7. The rental housing abnormality warning device according to claim 1, characterized in that: In the analysis unit, abnormal analysis is performed on the plurality of usage status features respectively to obtain a plurality of abnormal usage status data, including: The usage status feature is compressed by an autoencoder to obtain a low-dimensional feature, and the low-dimensional feature is reconstructed to obtain an approximate usage status feature. Loss calculation is performed on the usage status feature and the approximate usage status feature to obtain a reconstruction error. If the reconstruction error is greater than a set reconstruction threshold, the usage status feature is determined to be abnormal usage status data. In this process, multiple usage status features are analyzed for abnormality to obtain multiple abnormal usage status data.
8. The rental housing abnormality warning device according to claim 1, characterized in that: In the analysis unit, abnormal analysis is performed on the plurality of usage status features respectively to obtain a plurality of abnormal usage status data, and further includes: If the usage status feature is time series data, the time series feature of the usage status feature is extracted through a recurrent neural network to obtain a state feature, and a state error between the state feature and a set normal state feature is calculated. If the state error is greater than a set state threshold, the usage status feature is determined to be abnormal usage status data. In this process, multiple usage status features are analyzed for abnormality to obtain multiple abnormal usage status data.
9. The rental housing abnormality warning device according to claim 1, characterized in that: In the analysis unit, warning categories are divided according to the plurality of abnormal usage status data to obtain a house warning result, including: The plurality of abnormal usage status data are classified by a clustering algorithm to obtain a plurality of warning categories, and the plurality of warning categories are matched with set warning modes respectively to obtain a house warning result.

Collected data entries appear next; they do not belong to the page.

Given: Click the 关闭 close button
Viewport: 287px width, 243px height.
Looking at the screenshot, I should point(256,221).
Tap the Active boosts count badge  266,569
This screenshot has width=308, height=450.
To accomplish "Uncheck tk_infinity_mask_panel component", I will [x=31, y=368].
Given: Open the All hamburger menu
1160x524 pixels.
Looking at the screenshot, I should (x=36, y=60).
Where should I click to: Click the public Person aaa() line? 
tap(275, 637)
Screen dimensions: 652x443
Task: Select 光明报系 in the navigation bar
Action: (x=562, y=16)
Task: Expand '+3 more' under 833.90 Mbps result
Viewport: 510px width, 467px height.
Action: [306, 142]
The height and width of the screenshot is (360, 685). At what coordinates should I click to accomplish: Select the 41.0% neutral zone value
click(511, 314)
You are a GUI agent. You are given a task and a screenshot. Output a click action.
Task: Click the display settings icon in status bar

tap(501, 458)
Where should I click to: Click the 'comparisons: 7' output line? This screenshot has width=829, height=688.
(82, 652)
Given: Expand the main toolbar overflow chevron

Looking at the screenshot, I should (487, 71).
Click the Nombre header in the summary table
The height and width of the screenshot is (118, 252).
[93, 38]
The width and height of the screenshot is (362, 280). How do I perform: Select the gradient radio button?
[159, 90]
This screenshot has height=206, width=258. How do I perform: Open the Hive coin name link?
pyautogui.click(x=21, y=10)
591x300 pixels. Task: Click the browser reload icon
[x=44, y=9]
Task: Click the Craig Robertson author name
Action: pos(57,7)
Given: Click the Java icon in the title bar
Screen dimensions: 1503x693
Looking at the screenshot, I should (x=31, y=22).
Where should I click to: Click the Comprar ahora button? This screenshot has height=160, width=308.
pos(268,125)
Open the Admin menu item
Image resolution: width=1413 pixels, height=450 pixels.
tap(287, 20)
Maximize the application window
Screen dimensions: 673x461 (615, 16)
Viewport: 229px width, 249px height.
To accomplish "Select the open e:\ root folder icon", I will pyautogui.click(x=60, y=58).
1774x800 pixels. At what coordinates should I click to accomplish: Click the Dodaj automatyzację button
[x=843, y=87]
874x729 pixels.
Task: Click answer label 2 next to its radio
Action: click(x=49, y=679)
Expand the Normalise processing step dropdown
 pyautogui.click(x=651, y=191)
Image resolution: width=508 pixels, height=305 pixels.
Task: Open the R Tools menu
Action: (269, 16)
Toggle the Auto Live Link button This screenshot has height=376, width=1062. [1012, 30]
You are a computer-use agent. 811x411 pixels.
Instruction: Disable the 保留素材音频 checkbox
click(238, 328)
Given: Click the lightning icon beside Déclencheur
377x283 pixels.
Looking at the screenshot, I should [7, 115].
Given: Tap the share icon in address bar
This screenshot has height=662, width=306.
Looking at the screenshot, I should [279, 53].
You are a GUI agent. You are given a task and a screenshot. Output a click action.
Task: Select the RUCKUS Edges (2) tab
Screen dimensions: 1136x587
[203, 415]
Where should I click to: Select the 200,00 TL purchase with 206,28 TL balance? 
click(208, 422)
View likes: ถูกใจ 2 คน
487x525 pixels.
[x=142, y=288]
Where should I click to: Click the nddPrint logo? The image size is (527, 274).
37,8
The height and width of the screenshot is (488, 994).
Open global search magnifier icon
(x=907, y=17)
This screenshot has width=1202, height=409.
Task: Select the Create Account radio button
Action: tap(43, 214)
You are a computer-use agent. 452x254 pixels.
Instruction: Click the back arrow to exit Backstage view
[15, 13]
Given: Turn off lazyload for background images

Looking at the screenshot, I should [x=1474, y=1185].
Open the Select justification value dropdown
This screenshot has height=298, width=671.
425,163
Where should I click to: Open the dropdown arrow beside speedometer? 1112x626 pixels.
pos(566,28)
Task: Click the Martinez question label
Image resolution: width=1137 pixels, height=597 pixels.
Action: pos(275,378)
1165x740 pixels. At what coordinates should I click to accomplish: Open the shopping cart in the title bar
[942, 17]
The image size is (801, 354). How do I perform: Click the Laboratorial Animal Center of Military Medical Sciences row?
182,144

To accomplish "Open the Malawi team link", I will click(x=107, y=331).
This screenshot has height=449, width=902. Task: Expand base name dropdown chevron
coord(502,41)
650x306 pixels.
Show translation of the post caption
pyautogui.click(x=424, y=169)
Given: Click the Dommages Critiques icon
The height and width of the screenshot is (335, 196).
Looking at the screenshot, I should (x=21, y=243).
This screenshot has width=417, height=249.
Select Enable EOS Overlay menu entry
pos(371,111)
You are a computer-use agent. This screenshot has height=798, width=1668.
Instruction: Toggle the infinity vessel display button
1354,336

10. A rental housing abnormality warning method based on the Internet of Things, characterized in that: The steps include: Data from the public rental housing is collected by using various types of sensors pre-arranged in the public rental housing to obtain a monitoring data set; Preprocessing the monitoring data set, performing feature conversion on the preprocessed monitoring data set to obtain a house status data set; Extracting features from the house status data set to obtain a plurality of usage status features, performing abnormal analysis on the plurality of usage status features to obtain a plurality of abnormal usage status data, and classifying warning categories according to the plurality of abnormal usage status data to obtain a house warning result; The house early warning result is sent to the administrator according to the preconfigured communication interface.